Menurut Hasbullah, berdasarkan hasil survei yang dirilis pada Juli 2016, harga yang ideal untuk mencegah pelajar dan orang miskin mengonsumsi rokok ialah Rp 50 ribu per bungkus.
"Hasil survei menjadi viral tidak bisa dikontrol. Memang kenyataannya Indonesia juara dunia tingkat perokok tertinggi," kata Hasbullah, Senin (22/8/2016).
Pengumpulan data survei, Hasbullah menjelaskan, sudah dilakukan sejak Desember 2015 sampai Januari 2016. Survei dengan metode wawancara itu dilakukan pada 1.000 responden. Hasilnya, 82 persen responden setuju harga rokok dinaikkan. Bahkan, 72 persen responden menyatakan setuju harga rokok dinaikkan di atas Rp 50 ribu untuk mencegah pelajar merokok.
Dikatakan, jumlah perokok di Indonesia sudah mencapai 34-35 persen dari total penduduk. Dari jumlah itu, 67 persen perokok laki-laki dan 4 persen perempuan.
"Perokok di Indonesia harus dikendalikan. Salah satu caranya dengan menaikan harganya," ucapnya.

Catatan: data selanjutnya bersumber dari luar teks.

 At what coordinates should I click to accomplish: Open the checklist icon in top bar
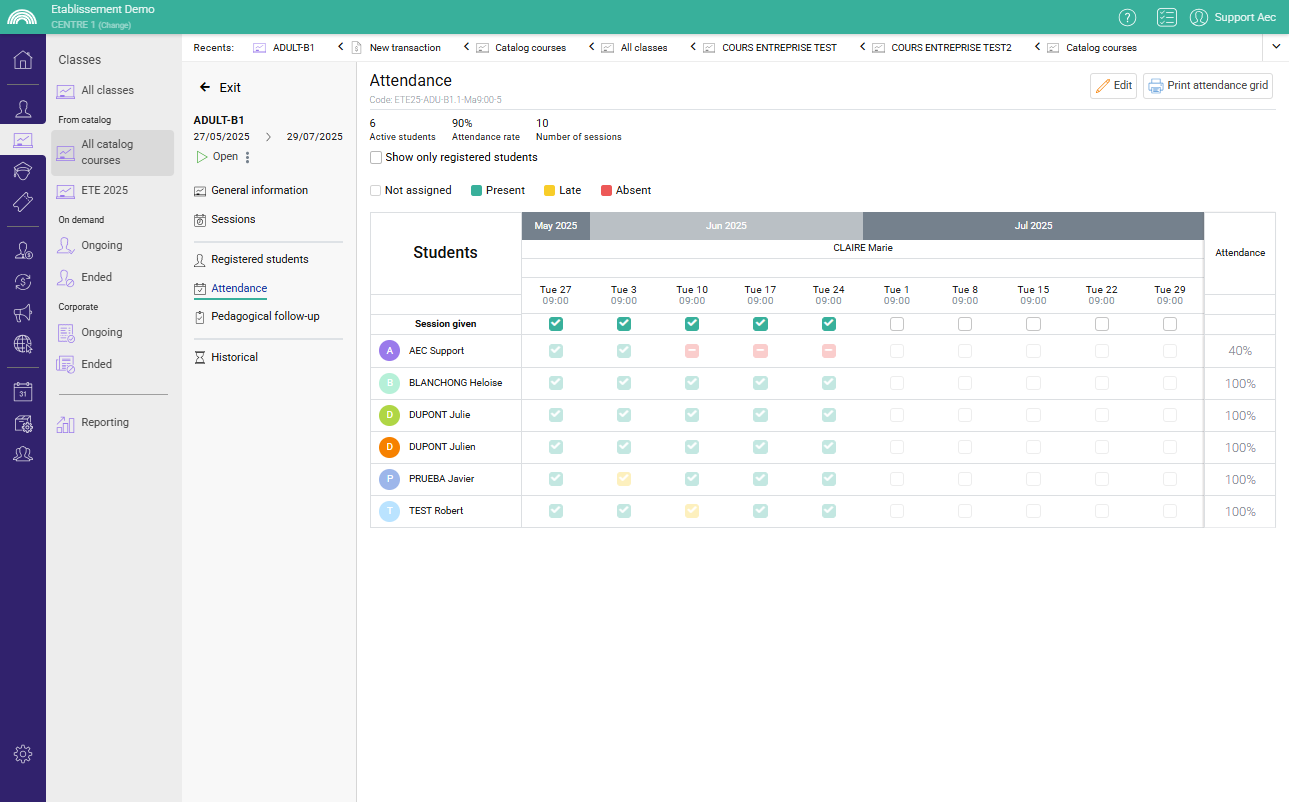pos(1166,17)
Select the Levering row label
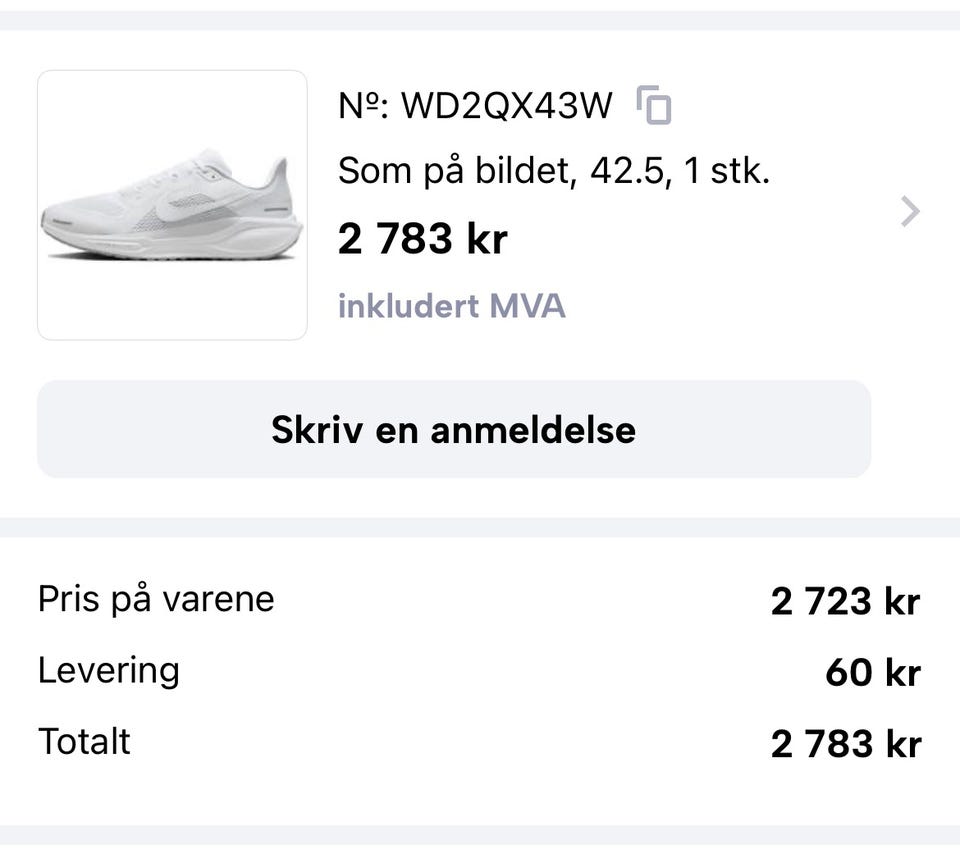960x854 pixels. click(x=109, y=671)
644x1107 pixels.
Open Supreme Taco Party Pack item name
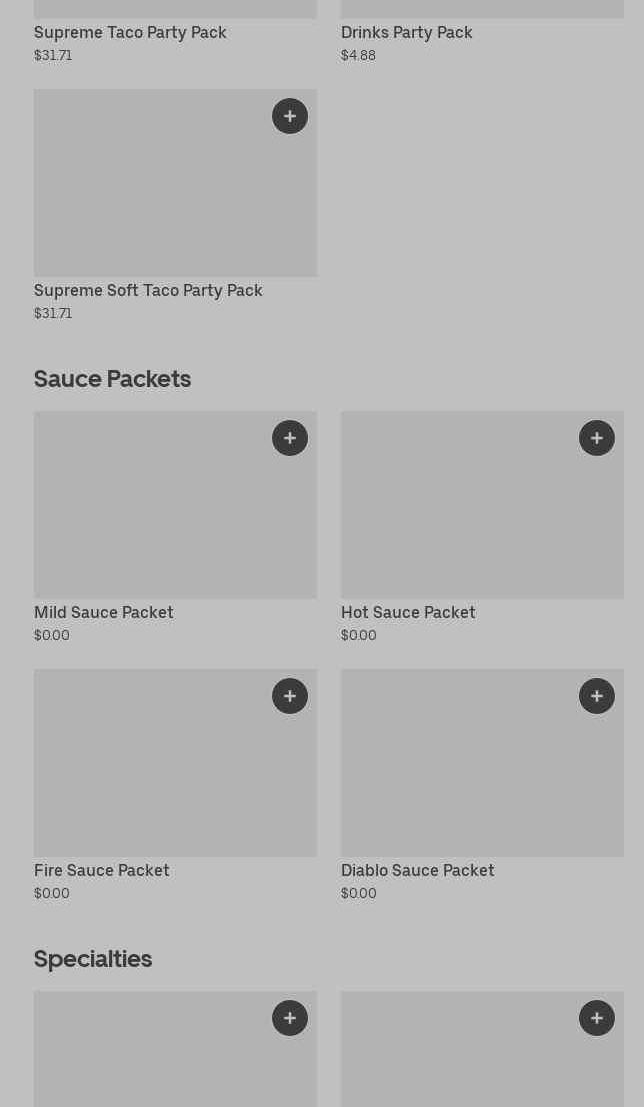130,33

Menurut Hasbullah, iklan rokok sudah begitu masif di tengah masyarakat. Namun ia menilai pengawasan dan regulasi pemerintah masih lemah dalam melakukan pengendalian konsumsi rokok di tengah masyarakat. Buktinya, pelajar setingkat sekolah dasar pun sudah merokok.
Hasbullah miris peringkat Indonesia selalu jeblok saat kejuaraan olahraga tingkat dunia. Mulai dari perlombaan tingkat Asean, Asia, dan dunia, Indonesia kerap berada di urutan bawah. Apalagi, alokasi dana Jaminan Kesehatan Nasional Indonesia sebesar Rp 10 triliun, sebagian besar terkuras karena penyakit akibat merokok.
"Hasil survei menjadi viral, artinya masyarakat mendukung. Untuk mencegah anak-anak merokok dengan menaikan harganya, agar mereka tidak bisa membeli," ujar Hasbullah.